### Assignment
Nothing but the images should be left out when the entries are restated word for word.

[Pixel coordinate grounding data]

╭──

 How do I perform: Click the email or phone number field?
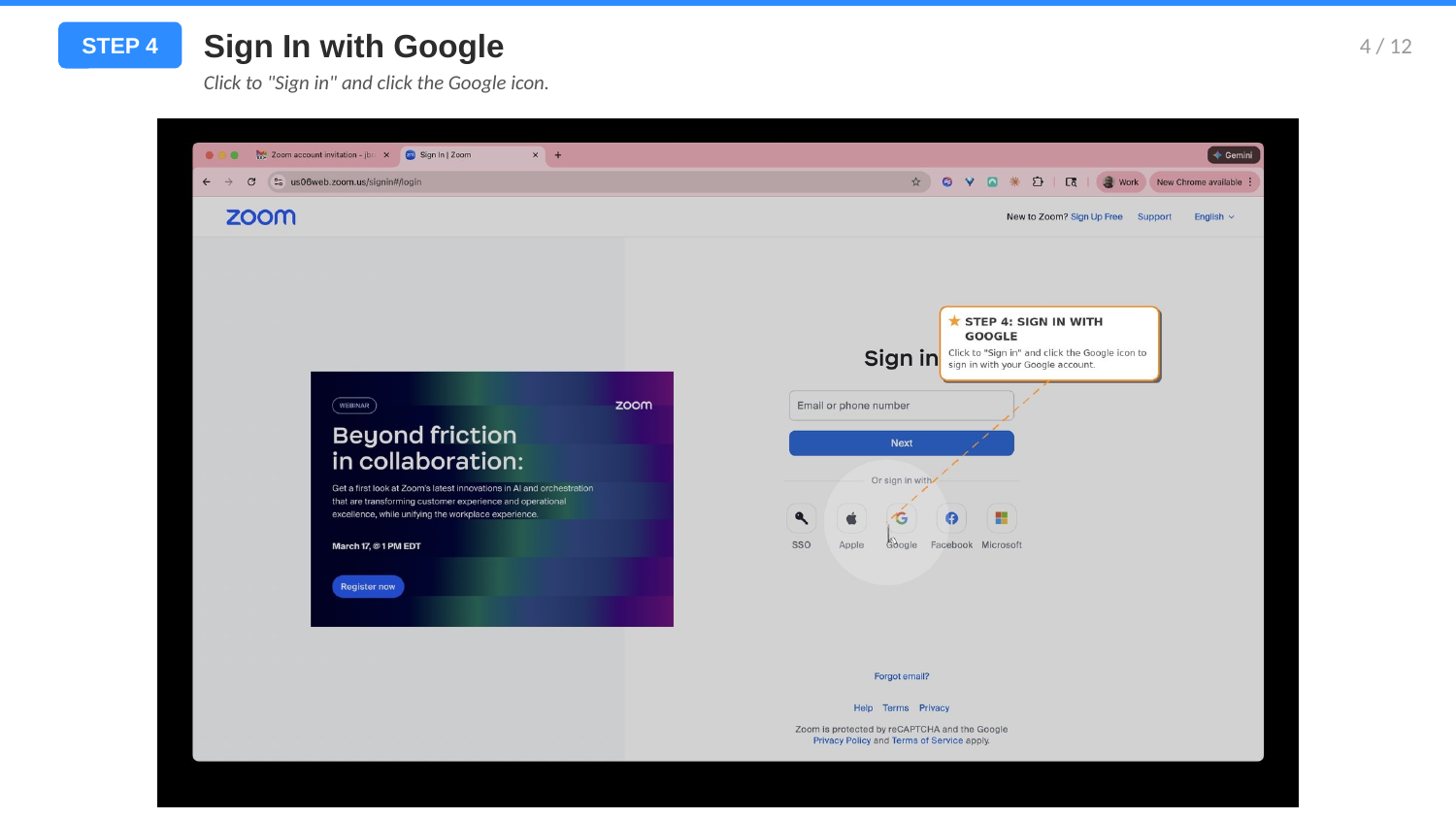click(x=901, y=405)
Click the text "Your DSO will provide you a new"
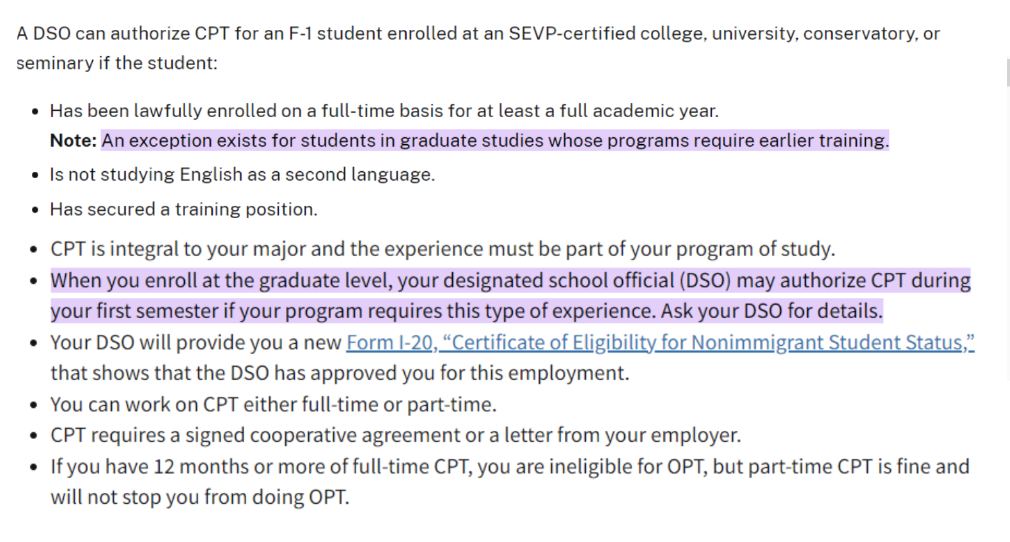The image size is (1010, 542). tap(195, 343)
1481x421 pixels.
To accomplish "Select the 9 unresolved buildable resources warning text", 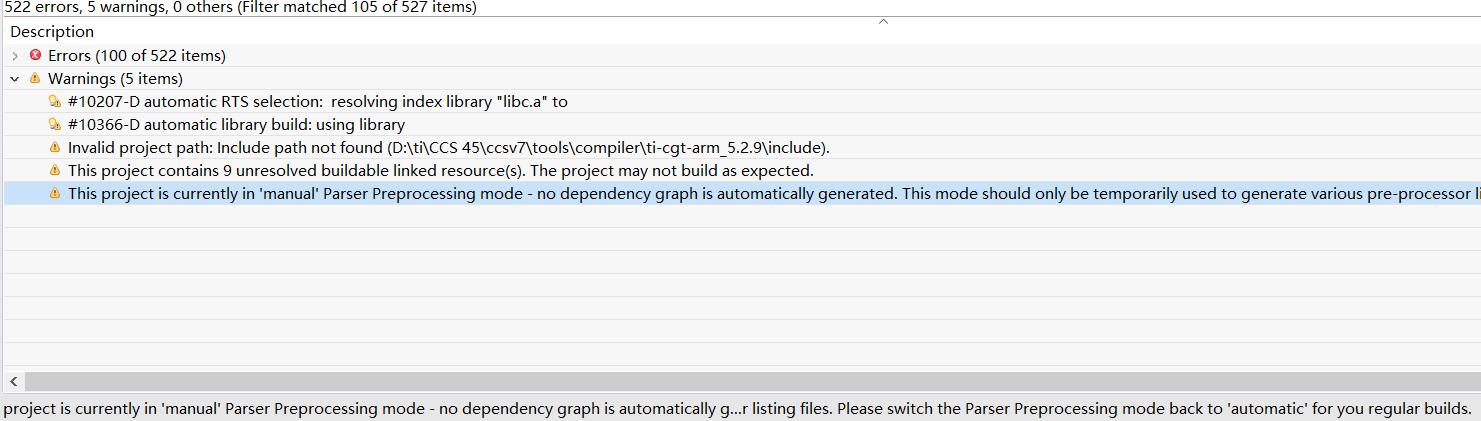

╰──

### Answer for the task
 How do I perform: Click the email or phone number field?
click(x=901, y=405)
Click the text "Your DSO will provide you a new"
The image size is (1010, 542). tap(195, 343)
1481x421 pixels.
To accomplish "Select the 9 unresolved buildable resources warning text", 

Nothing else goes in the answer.